- The paper introduces DS3, a framework that models inference as a stochastic traversal over a latent skill graph to optimize compute costs.
- It compares inference strategies including chain-of-thought, tree-of-thought, Best-of-N, and majority voting to balance sequential and parallel reasoning.
- The framework unifies training and inference scaling, predicting emergent behaviors and guiding resource-efficient LLM deployment.
A Theory of Inference Compute Scaling: Reasoning through Directed Stochastic Skill Search
Introduction
This paper presents a comprehensive framework for understanding and optimizing the inference compute costs associated with LLMs, particularly those focused on reasoning tasks. As the demand for inference efficiency grows, this framework introduces Directed Stochastic Skill Search (DS3), which characterizes inference as a stochastic traversal over a learned skill graph.
DS3 Framework
The DS3 framework treats inference as a dynamic ensemble of sequential traces over a latent skill graph. Each trace explores skills required for task execution and is governed by stochastic transitions and outcomes. This structure allows modeling of inference strategies like chain-of-thought (CoT) and tree-of-thought (ToT), facilitating comparative analysis across task difficulty and model capabilities.
Figure 1: A directed stochastic skill search for a CoT policy, terminating upon completion of the final required skill.
Inference Strategies
The paper explores various inference strategies within the DS3 framework:
- Chain-of-Thought (CoT): Involves sequential skill application and is suitable for tasks with high individual step success probabilities. The success probability is modeled as a negative binomial distribution over a given token budget.
- Tree-of-Thought (ToT(1)): Introduces branching at skill nodes allowing parallel exploration, which enhances task completion probability by evaluating multiple paths simultaneously.
- Best-of-N (BoN): Utilizes multiple independent traces with an oracle verifier, optimizing the chance of task success through parallel sampling.
- Majority Voting (MV): Selects the most frequently generated output among parallel samples, potentially saturating accuracy when aggregating votes across a population of tasks.
Each strategy is characterized by its compute cost composition, which includes parameter, attention, and evaluation-related components. The balance between sequential and parallel reasoning is crucial for optimizing resource allocation.

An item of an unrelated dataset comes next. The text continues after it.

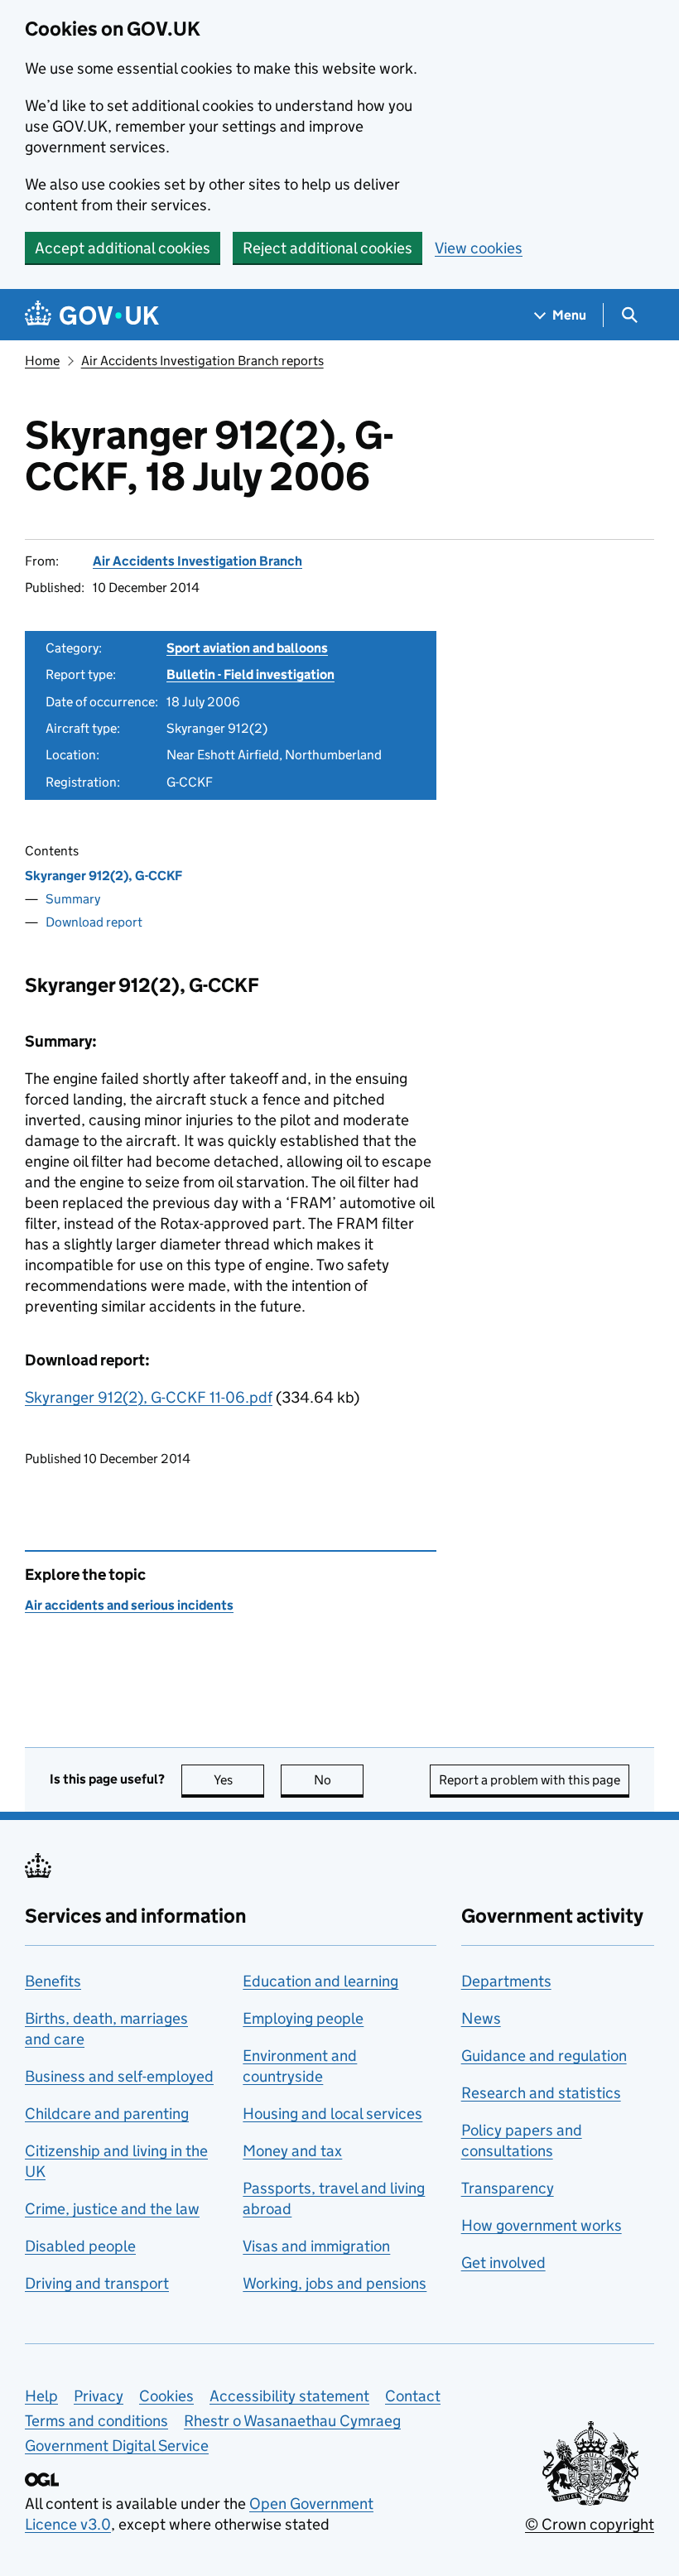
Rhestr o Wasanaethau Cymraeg (292, 2420)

Figure 2: CoT expected token usage under capped inference budgets.
Unification with Training Scaling
The paper extends a prior hierarchical skill-text tripartite graph framework to incorporate inference compute scaling, integrating training and inference into a unified model. This approach facilitates analysis of how training compute impacts model capability, supporting principled algorithmic design and resource allocation.

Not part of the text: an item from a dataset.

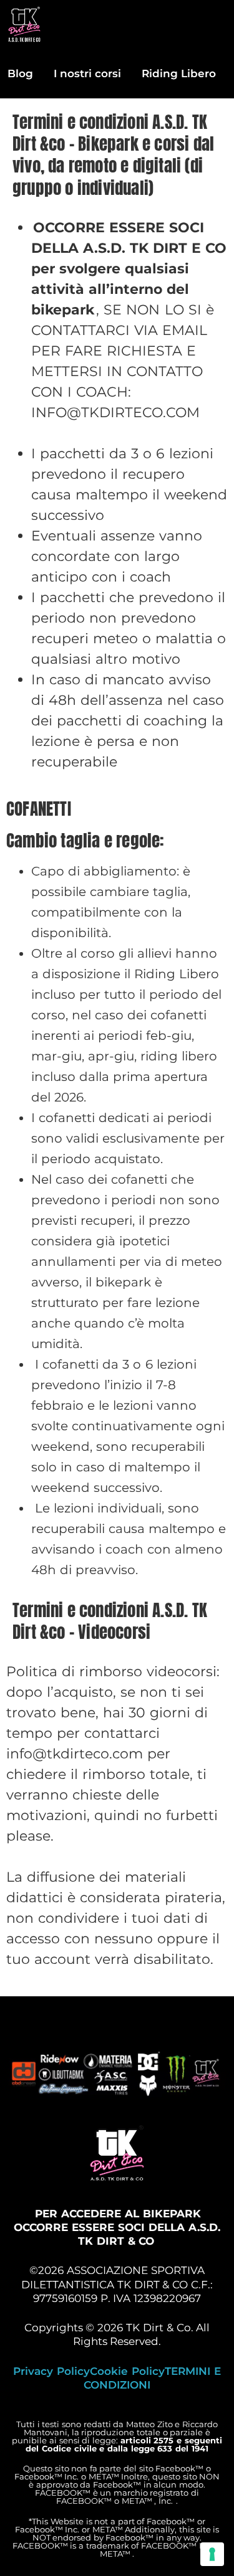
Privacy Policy (51, 2371)
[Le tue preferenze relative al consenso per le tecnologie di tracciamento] (212, 2554)
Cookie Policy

The hierarchical model suggests updated patterns in inference with multiple solution strategies across hierarchical skill levels. The framework accurately predicts emergent behaviors, such as skill acquisition and composability, offering insights into task completion over varying levels and task types.

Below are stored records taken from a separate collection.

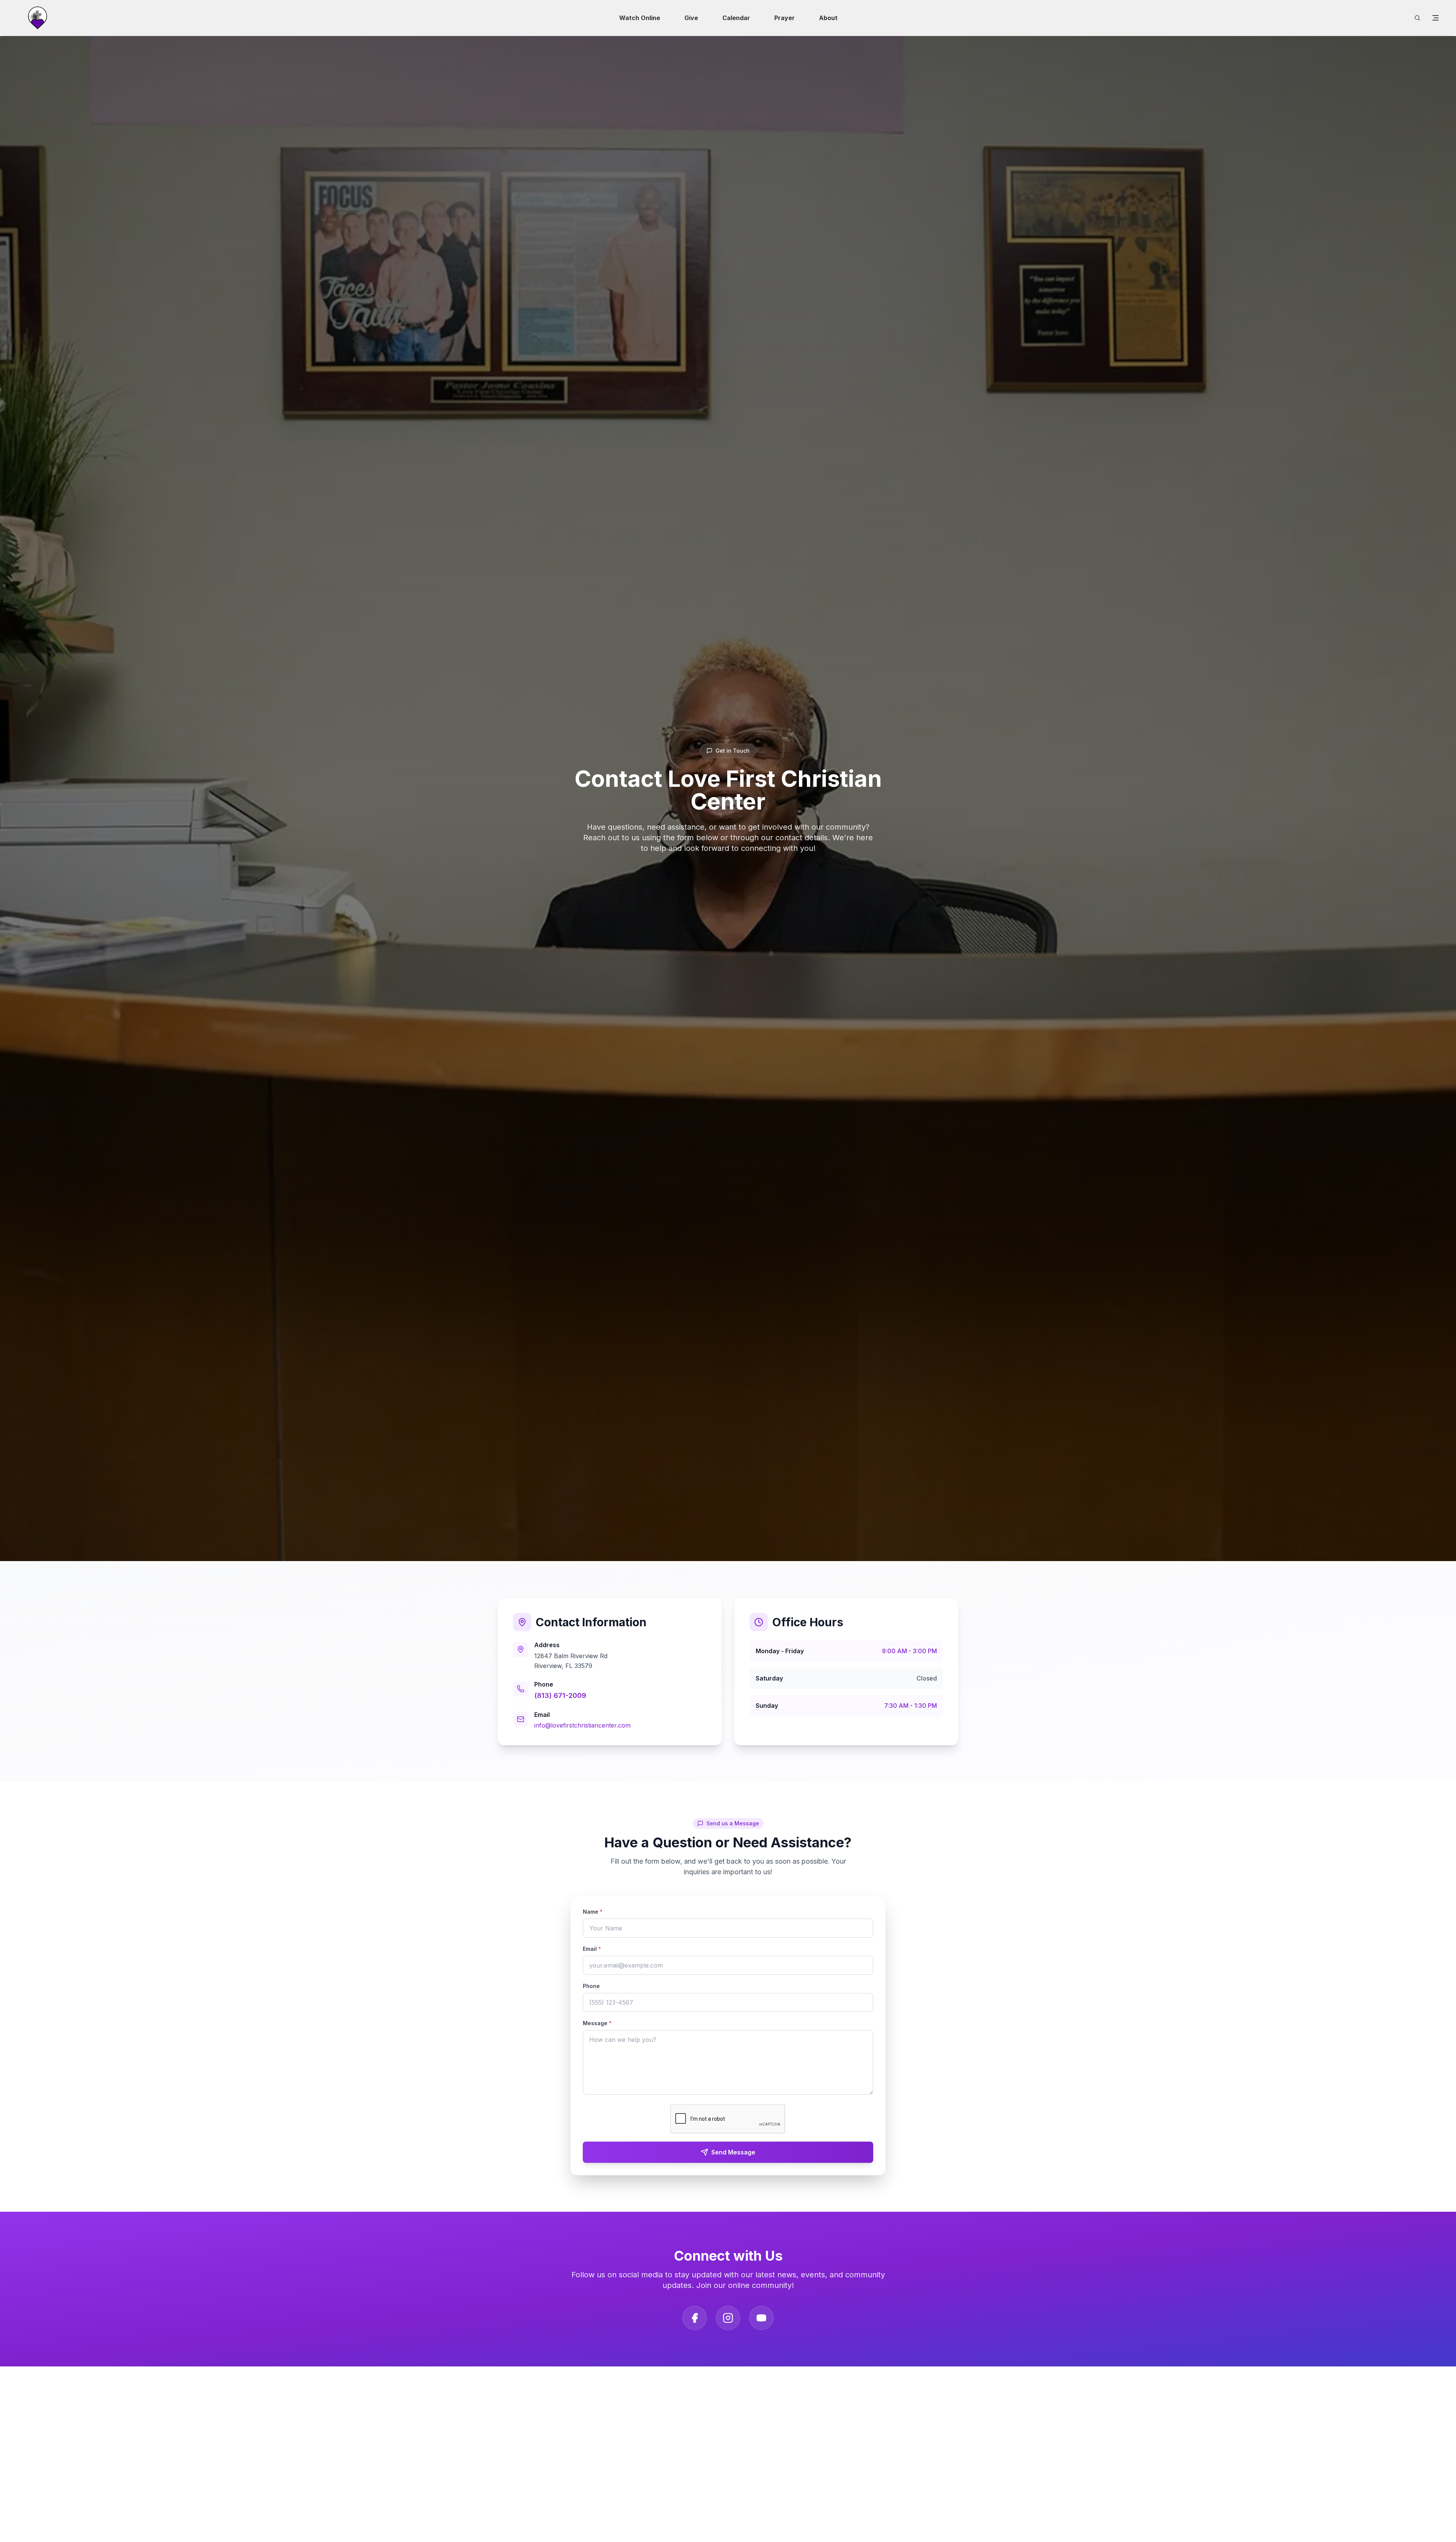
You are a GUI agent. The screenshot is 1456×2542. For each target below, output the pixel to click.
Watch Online (639, 18)
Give (691, 18)
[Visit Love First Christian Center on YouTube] (761, 2318)
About (828, 18)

Figure 3: Contour plot of model accuracy under Chinchilla-style pretraining, showing total-compute-optimal allocations for a CoT policy.
Implications and Conclusion
This unified perspective challenges existing scaling laws by emphasizing the role of inference shaping the compute-optimal frontier. As LLMs scale, both training and inference capabilities need simultaneous optimization, reflecting their deeply interdependent dynamics. With Jevons-like effects emerging from efficiency gains, AI systems may witness sustained growth in inference demand.
The proposed DS3 framework offers a theoretical foundation with practical implications for improving the sustainability and efficiency of AI model deployment and operations, promoting innovation in inference methodologies.
In conclusion, DS3 provides a robust mechanism for understanding the intricate balance of training and inference, advancing the field towards efficiently harnessing the full potential of LLMs across diverse applications.
Figure 4: Success probabilities for CoT and ToT(1) across varying token budgets and numbers of required skills.